On 01/23/2014 06:35 PM, Tony Lindgren wrote:
- Florian Vaussard florian.vaussard@epfl.ch [140123 08:37]:
On 01/23/2014 01:27 PM, Tero Kristo wrote:
> > The problem is that the Overo (processor card on the Tobi extension > board) can have a variety of processor depending on the exact model: > > - OMAP 35xx (1st generation: Air, Earth, Fire, Sand, Tide, Water, FE) > - OMAP 3730 > - AM/DM 37xx
With the legacy booting, the real problem is that board-overo.c is trying to boot all overos with just one machine ID. Tero's patch works around that issue for legacy booting, but maybe it's best to do the SoC detection in the board-*.c files in init_early as needed rather than patch all the board-*.c files.
Sounds like we need to do the same for legacy booting for the original beagle as well?
Ok, so with your patch and changing the include from omap34xx to omap36xx, it works. Now I have to come up with a way to manage all the versions without duplicating all the DT files :-(
Yeah there's no quick fix here that's suitable in the long run. The proper fix is to have minimal SoC specific .dts files for the supported overo variants that include the common board specific .dtsi file(s).
We did a similar thing recently for the compulab variants, see commit 0f0cfc69547e (ARM: dts: Add support for sbc-3xxx with cm-t3730) for example. Also take a look at the follo-up patches posted to the mailing list.
I agree with your approach. But in my case, I have N x M combinations (N Overo variants, M expansion boards). Currently we have something like 2 x 10, so having ~20 dts files (not counting all the common dtsi files) will start to get really messy.
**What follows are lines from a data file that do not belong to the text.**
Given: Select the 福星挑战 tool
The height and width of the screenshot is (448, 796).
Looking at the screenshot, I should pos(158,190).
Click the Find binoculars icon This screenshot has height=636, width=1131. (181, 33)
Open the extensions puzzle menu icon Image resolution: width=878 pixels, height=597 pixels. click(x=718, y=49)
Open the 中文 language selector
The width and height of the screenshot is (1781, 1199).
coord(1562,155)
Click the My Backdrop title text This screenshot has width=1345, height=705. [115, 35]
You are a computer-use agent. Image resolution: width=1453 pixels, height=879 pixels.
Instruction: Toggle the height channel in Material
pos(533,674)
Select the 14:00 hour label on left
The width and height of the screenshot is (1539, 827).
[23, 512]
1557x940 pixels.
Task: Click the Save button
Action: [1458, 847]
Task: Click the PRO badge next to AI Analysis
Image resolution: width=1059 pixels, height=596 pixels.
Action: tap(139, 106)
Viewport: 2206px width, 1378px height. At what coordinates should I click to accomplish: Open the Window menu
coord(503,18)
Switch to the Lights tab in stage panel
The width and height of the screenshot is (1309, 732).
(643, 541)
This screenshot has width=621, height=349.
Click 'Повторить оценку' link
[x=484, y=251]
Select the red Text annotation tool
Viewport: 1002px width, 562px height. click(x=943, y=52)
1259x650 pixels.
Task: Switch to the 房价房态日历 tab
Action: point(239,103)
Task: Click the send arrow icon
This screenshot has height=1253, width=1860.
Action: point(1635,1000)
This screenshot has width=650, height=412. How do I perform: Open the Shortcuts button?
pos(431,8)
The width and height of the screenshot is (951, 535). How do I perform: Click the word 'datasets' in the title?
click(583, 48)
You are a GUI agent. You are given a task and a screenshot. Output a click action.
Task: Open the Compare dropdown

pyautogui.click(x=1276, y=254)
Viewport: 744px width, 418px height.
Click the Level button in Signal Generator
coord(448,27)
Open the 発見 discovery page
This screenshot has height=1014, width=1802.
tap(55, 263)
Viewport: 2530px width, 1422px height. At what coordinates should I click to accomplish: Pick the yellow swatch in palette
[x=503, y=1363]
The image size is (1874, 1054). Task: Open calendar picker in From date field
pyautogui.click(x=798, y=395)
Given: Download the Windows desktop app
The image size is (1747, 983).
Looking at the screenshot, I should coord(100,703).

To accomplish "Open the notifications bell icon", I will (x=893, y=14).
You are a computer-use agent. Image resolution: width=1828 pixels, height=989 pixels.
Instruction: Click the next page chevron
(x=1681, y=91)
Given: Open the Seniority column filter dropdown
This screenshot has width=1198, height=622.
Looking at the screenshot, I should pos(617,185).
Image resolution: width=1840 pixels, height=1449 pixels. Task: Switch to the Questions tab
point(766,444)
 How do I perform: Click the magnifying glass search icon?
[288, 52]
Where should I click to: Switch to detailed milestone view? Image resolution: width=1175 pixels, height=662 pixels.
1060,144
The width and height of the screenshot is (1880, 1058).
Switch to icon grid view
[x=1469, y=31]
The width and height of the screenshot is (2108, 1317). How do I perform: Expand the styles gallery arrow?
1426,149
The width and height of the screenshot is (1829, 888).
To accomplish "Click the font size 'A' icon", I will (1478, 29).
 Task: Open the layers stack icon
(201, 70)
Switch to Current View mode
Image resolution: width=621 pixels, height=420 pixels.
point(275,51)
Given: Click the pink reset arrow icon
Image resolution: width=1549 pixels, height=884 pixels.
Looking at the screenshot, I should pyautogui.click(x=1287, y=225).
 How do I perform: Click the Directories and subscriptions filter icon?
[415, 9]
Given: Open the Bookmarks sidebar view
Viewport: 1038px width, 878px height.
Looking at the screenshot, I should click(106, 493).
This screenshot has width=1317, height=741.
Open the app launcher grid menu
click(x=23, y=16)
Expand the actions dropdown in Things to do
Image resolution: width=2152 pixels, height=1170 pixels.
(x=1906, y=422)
And this will only get worst as time goes by (more expansion boards, and maybe other pin-compatible Overo).
With device tree based booting we don't want to build data into the kernel for all the SoC variants for things like clocks, pinctrl and hwmod. And we already need to define SoC specific things in the .dts files for pinctrl with clocks and hwmod heading that way too, so relying on the built-in kernel data won't work in the long run.
If we really wanted to, we could set some devices to disabled state in the bootloader or in the kernel and rely on the SoC detection. But then we're back to building all the data into the kernel. And we won't be able to boot new SoC variants with just .dts changes in the long run like device tree is supposed to do.
Data must by in the dts file, but what is needed is a mechanism similar to the hardware connector: the Overo's dts should be combined with the expansion board's dts (at runtime, or offline). Overlays seem a good candidate, but I have no experience with them. As I said to Nishanth in the other thread, overlays are fused by the userspace in the case of BeagleBone AFAIK. But I need them early in the boot process (otherwise, no NIC, thus no NFS or similar goodies). I need to think more on this.